Revisiting the Black Box Society by rethinking the political economy of big data
JournalBig Data and Society
PublisherSAGE Publications Inc.
MetadataShow full item record
AbstractThe Black Box Society was one of first scholarly accounts to propose a social theory of the use of data in constructing personal reputations, new media audiences, and financial power, by illuminating recurrent patterns of power and exploitation in the digital economy. While many corporations have a direct window into our lives through constant, ubiquitous data collection, our knowledge of their inner workings is often partial and incomplete. Closely guarded by private companies and inaccessible to most researchers or the broader public, too much algorithmic decision-making remains a black box to this day. Much has happened since 2015 that vindicates and challenges the book’s main themes. To answer many of the concerns raised in the volume in light of the most recent developments, we have brought together leading thinkers who have explored the interplay of politics, economics, and culture in domains ordered algorithmically by managers, bureaucrats, and technology workers.

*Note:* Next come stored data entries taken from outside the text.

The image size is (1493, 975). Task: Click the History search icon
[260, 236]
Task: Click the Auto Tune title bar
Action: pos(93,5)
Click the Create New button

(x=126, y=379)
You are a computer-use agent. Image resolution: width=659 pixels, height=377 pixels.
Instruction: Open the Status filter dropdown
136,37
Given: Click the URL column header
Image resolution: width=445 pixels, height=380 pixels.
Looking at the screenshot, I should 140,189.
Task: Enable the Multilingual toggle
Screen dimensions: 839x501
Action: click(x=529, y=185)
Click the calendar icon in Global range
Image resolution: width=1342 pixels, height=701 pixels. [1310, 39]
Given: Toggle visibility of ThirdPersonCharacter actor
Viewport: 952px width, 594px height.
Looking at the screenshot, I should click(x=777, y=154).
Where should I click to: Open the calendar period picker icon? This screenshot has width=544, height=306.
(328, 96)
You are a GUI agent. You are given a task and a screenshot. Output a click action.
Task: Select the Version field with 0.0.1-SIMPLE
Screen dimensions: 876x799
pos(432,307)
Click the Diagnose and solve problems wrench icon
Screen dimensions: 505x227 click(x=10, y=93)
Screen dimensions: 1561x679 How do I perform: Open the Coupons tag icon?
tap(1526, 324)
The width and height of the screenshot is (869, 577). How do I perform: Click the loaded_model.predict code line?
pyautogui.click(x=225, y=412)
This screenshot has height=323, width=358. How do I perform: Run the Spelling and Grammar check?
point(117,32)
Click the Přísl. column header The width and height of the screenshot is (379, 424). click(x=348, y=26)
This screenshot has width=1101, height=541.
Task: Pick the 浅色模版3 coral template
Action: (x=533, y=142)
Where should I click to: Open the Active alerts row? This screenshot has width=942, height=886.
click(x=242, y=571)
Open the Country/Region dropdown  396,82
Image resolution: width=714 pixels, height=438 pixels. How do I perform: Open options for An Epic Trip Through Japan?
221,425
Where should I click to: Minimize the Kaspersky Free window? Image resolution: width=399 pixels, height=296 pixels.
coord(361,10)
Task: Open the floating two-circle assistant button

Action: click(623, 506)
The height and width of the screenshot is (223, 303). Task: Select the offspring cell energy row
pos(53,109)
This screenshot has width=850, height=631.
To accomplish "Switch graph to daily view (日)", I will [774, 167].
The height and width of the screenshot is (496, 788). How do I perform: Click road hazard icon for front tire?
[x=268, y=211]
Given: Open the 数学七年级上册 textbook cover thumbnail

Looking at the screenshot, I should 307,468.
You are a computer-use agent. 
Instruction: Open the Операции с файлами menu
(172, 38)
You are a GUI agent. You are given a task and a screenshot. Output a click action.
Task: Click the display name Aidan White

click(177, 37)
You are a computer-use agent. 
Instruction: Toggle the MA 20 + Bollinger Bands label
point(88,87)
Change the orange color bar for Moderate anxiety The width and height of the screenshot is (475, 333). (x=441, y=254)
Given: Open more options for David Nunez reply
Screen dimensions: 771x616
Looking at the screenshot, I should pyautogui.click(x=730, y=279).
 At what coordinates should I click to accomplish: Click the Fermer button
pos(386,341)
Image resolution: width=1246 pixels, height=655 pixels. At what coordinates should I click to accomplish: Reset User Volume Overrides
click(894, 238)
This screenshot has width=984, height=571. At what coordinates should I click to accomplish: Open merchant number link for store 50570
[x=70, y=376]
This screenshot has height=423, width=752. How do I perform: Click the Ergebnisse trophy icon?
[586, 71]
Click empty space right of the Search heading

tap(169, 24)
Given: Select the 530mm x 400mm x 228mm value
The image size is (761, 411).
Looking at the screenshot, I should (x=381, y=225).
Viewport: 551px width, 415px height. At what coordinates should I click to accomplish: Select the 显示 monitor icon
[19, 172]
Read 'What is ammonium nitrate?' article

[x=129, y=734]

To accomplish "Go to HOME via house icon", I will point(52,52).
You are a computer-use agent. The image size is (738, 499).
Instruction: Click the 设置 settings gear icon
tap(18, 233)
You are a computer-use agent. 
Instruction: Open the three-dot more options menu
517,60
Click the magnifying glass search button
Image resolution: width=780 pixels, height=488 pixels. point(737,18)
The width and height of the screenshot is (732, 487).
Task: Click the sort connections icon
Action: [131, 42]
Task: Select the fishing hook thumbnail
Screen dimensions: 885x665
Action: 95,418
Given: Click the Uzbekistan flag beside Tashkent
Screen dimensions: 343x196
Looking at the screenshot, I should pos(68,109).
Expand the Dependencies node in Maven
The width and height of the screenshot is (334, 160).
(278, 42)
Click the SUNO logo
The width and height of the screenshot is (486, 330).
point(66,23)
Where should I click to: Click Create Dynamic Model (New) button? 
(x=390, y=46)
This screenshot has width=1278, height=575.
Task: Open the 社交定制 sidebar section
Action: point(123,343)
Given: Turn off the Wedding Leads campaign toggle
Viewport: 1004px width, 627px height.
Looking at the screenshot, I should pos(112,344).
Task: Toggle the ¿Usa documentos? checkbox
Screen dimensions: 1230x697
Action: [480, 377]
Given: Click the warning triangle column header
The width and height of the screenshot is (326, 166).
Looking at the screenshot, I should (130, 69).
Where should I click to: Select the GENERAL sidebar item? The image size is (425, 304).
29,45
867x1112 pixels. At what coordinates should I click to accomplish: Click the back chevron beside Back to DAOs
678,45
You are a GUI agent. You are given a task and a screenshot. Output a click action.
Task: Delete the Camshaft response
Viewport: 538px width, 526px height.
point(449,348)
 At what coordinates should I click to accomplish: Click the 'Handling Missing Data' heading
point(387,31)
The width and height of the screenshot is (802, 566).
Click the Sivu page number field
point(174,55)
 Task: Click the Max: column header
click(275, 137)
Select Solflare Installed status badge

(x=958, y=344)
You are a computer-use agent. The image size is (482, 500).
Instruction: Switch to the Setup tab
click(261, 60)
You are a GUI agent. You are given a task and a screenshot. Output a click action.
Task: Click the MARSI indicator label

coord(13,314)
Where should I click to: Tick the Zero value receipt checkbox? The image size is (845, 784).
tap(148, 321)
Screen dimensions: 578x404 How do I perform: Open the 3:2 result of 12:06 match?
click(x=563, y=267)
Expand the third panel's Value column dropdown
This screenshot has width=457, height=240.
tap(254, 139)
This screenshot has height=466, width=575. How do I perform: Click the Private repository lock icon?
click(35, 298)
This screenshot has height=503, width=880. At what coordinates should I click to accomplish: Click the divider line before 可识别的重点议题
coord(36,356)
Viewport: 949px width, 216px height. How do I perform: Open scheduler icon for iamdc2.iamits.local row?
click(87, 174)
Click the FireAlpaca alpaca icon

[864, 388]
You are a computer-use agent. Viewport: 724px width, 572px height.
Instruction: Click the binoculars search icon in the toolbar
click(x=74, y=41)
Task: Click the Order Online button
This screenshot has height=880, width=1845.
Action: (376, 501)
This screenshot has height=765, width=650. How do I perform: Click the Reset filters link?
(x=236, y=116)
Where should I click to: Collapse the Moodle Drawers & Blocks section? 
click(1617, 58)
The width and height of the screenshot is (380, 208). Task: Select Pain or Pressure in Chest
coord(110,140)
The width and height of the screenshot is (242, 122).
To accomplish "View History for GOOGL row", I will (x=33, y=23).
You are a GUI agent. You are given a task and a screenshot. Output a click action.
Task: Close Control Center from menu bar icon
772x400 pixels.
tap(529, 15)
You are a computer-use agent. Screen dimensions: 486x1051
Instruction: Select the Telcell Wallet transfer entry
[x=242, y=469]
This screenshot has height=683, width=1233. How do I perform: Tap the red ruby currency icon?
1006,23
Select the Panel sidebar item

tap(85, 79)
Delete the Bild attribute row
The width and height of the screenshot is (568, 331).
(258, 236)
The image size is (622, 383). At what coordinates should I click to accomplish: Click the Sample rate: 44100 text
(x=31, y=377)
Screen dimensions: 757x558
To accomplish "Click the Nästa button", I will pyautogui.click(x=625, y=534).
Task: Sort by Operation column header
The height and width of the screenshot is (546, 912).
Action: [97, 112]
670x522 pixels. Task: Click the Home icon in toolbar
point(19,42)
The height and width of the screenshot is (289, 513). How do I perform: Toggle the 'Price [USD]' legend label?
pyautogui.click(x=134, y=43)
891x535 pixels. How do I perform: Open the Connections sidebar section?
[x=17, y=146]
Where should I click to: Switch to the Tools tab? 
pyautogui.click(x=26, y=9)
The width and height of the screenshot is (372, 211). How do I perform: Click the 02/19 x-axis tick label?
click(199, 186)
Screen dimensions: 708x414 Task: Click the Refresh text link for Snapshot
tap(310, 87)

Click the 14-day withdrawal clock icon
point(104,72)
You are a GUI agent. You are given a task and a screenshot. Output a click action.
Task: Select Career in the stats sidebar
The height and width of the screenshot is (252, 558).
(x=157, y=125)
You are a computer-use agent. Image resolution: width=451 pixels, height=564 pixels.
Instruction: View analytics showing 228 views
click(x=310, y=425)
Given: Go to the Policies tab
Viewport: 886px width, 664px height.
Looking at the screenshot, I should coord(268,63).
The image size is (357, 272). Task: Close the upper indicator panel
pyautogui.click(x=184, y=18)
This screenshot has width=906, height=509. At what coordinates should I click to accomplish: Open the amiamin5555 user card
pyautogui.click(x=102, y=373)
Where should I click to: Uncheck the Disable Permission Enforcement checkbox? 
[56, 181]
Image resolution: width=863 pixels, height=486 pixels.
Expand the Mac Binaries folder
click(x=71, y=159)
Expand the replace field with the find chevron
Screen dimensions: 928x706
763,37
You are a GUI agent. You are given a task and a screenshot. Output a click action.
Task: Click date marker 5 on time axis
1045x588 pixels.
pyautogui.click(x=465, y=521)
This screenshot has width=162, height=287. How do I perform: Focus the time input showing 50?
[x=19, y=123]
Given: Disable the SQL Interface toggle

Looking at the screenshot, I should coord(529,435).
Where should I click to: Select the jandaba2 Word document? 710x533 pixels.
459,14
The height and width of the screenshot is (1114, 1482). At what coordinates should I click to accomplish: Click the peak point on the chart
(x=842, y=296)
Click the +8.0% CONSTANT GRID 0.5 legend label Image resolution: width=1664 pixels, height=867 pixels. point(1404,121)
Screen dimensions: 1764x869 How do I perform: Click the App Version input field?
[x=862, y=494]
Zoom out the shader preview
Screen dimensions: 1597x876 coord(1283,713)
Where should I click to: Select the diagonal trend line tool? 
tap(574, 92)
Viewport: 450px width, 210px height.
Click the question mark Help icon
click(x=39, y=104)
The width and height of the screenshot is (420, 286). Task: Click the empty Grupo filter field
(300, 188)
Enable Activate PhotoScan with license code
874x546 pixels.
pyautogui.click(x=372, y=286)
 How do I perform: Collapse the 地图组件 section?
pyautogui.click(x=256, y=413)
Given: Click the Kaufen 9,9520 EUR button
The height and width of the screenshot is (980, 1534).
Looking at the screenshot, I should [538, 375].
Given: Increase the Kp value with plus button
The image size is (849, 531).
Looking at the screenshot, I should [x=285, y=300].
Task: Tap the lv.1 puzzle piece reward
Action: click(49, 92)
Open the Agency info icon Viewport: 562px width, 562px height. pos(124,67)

While the contributions are diverse, a unifying theme animates them. Each offers a sophisticated critique of the interplay between state and market forces in building or eroding the many layers of our common lives, as well as the privatization of spheres of reputation, search, and finance. Unsatisfied with narrow methodologies of economics or political science, they advance politico-economic analysis. They therefore succeed in unveiling the foundational role that the turn to big data has in organizing economic and social relations.